Fortuna Mining Secures Earn‑In Agreement for 70% Stake in Guyana Quartzstone Gold Project

FSM
April 20, 2026

Fortuna Mining Corp. has entered into an earn‑in agreement with Qstone Inc., a private Guyanese company, to acquire up to a 70% interest in the Quartzstone Gold Project. The 29,600‑hectare project lies in the greenstone belt of north‑central Guyana, roughly 120 km west of Georgetown and 35 km northwest of G Mining’s Oko West project, placing it in a prolific exploration camp.

Under the agreement, Fortuna will earn an initial 51% stake by completing 60,000 meters of drilling within four years and paying all license fees and related expenditures. Upon exercising the first option, Fortuna will form a joint venture with Qstone. A second option allows Fortuna to increase its stake to 70% by funding a feasibility study within three years of exercising the first option, while continuing to pay all license fees. The company paid Qstone a non‑refundable cash option premium of US$5 million at signing.

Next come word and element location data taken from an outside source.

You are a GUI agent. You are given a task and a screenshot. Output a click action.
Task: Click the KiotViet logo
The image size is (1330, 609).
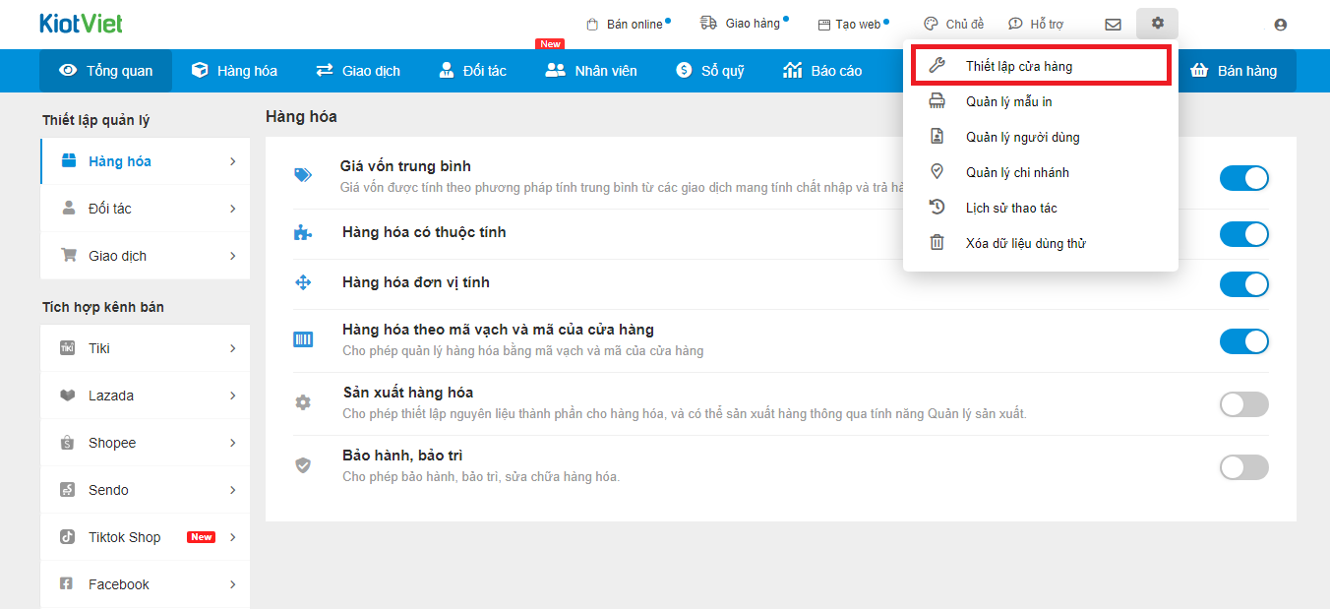point(82,24)
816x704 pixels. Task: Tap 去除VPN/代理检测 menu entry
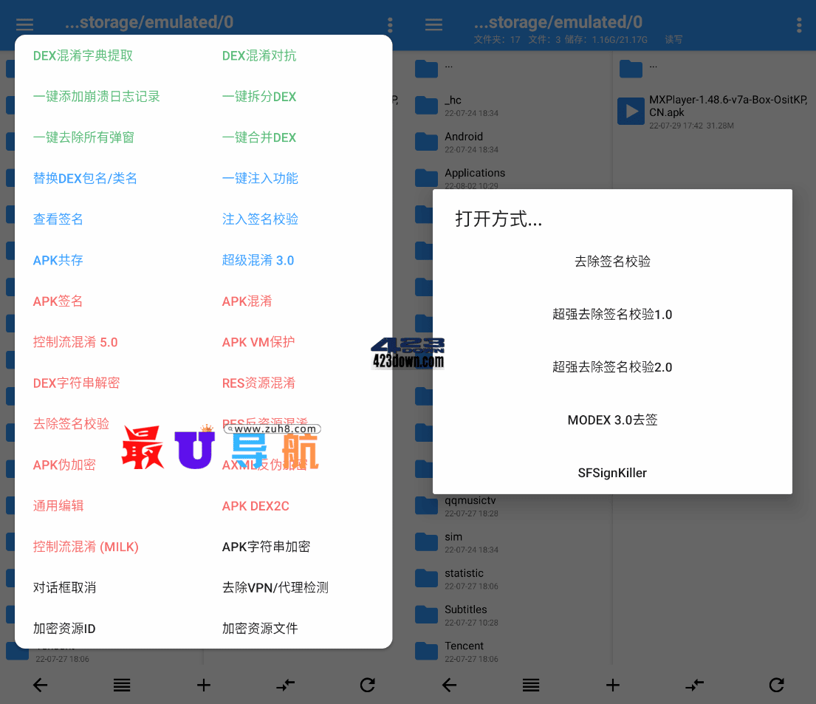pyautogui.click(x=275, y=588)
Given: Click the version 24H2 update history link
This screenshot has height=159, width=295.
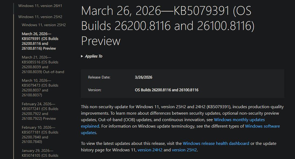Looking at the screenshot, I should point(150,150).
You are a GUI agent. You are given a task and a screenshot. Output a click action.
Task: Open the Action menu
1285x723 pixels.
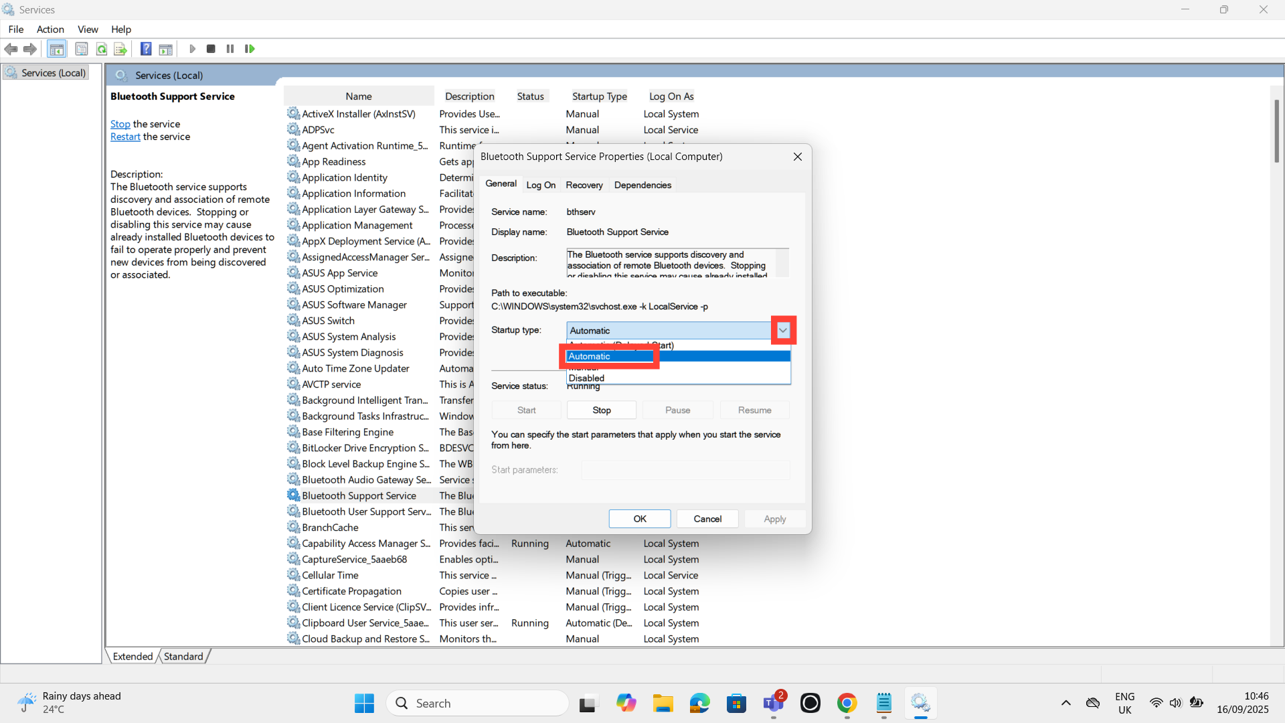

The earn‑in structure reflects a phased, risk‑managed approach that lets Fortuna test the project’s high‑grade, near‑surface gold potential before committing to full ownership. The Quartzstone Project hosts an orogenic gold system along the contact between a granitoid complex and Lower Proterozoic greenstone rocks, with gold hosted in quartz‑tourmaline‑carbonate veins and breccias. Fortuna’s initial exploration program, budgeted at about US$5.5 million, will focus on advancing priority targets and testing the 26‑km shear zone that hosts historic high‑grade zones.

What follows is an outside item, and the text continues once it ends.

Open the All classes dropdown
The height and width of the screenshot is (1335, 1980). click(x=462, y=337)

Strategically, the deal expands Fortuna’s footprint into Guyana, a region that has attracted significant exploration investment due to its favorable geology and growing infrastructure. The ability to pay a US$5 million option premium and commit a multi‑million‑dollar drilling program signals financial stability and confidence in the project’s potential. By securing a majority stake, Fortuna positions itself to benefit from any future discoveries while maintaining a controlled exposure during the exploration phase.

Headwinds for the project include the inherent uncertainty of drilling outcomes and the cost of executing a large‑scale exploration program. However, the tailwind of Guyana’s proven gold geology, coupled with the proximity to other active projects, supports a positive outlook. Successful completion of the earn‑in milestones would allow Fortuna to transition from exploration to development, potentially unlocking significant value for shareholders.

The next steps for Fortuna involve meeting the 60,000‑meter drilling target within the four‑year window and, if successful, funding the feasibility study to unlock the full 70% stake. The earn‑in agreement therefore represents a key milestone in Fortuna’s growth strategy and a potential catalyst for future gold production in Guyana.